Ansible philosophy for those new to the list == keep it simple

Michael_DeHaan · June 20, 2013, 9:05pm

This is not meant to be anything as formal as the “Zen of Python”, but I figured I’d type it up since we’ve multiplied userland by 100x since we last talked about the design goals of the system.

I tend to be detecting a lot of questions about “how do I do super-complicated-thing” lately, and wanted to avoid the impression that I’m trying to squash that discussion any.

However, it’s true… Ansible as a project dislikes complexity! This I do
try to squash, and I am going to fight to make sure we maintain that current aesthethic, and simple way that we can explain everything to everyone.

Ansible playbooks are meant to be minimialistic and simple, super easy to read, very little to guess about. A small number of concepts, not a lot.

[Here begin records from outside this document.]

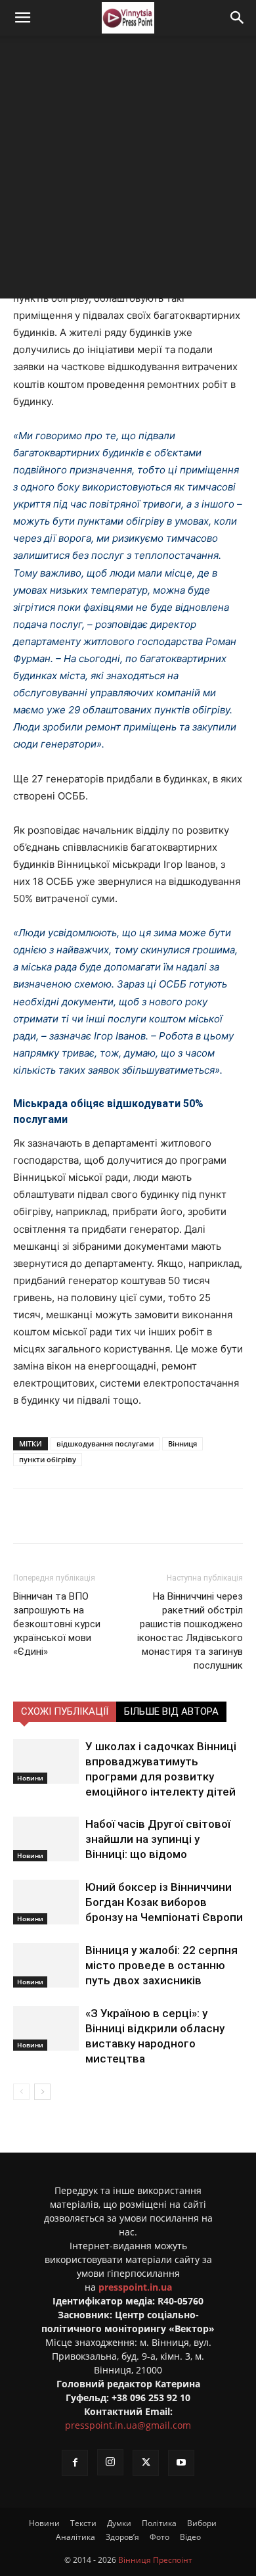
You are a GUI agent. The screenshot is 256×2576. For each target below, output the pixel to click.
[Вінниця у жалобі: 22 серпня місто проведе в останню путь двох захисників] (46, 1965)
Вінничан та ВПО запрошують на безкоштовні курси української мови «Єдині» (56, 1624)
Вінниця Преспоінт (155, 2559)
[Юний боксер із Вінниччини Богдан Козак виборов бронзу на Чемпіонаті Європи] (46, 1902)
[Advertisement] (128, 170)
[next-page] (42, 2092)
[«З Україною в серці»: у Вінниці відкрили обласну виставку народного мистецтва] (46, 2028)
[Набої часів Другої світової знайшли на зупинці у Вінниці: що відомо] (46, 1839)
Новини (30, 1777)
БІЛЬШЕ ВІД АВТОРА (171, 1711)
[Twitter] (98, 1516)
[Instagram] (110, 2462)
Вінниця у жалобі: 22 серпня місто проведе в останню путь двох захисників (161, 1965)
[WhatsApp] (188, 1516)
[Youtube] (181, 2463)
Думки (119, 2523)
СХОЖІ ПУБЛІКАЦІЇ (64, 1711)
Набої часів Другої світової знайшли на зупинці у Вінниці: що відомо (157, 1839)
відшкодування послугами (105, 1443)
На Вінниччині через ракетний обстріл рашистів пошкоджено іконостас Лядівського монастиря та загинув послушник (190, 1630)
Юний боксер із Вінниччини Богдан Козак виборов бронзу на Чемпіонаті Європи (164, 1902)
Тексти (83, 2523)
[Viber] (158, 1516)
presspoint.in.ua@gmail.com (128, 2425)
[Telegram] (128, 1516)
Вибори (202, 2523)
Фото (159, 2536)
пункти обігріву (47, 1459)
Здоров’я (122, 2536)
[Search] (237, 18)
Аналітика (75, 2536)
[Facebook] (67, 1516)
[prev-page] (21, 2092)
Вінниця (182, 1443)
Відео (190, 2536)
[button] (22, 18)
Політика (159, 2523)
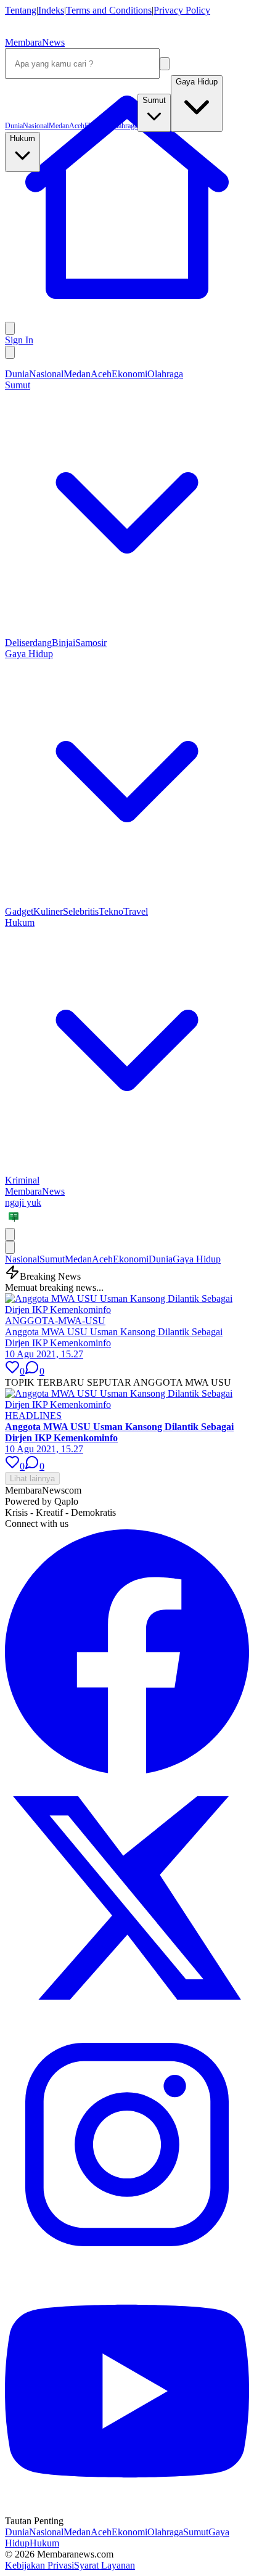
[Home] (127, 316)
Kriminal (22, 1180)
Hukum (44, 2543)
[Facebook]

Playbooks are about plain English, and I like to talk in plain English too. That means everything we do need to be simple to explain, and that means there should be (as Python says) one logical way to do something (rather than like 5).

In that vein, if you find yourself trying to be clever, to over abstract, etc, in writing content, I’d say step back a bit and trust the system for a while, and see if you REALLY need those levels of academic abstraction.

Ansible wants you to follow an easier path. I won’t say things can’t evolve, but we do and will actively resist expanding the syntax until there’s a vast visible need for new syntax. (Roles came in for 1.2 because of one of those needs and I’m pretty happy with them fitting in with the aesthethic), but I’m also cautious about seeing things evolve
too quickly.

If you come from a development background, you’ll quickly note Ansible is not meant to be a programming language. Over the last year we’ve adopted some ‘pluggable’ things that can make playbooks complicated, I’d recommend not racing into needing to use them all at
once. Lookup plugins? You probably won’t need them initially. Etc.
Think of it more as a modelling system (like Legos?) than a programming language.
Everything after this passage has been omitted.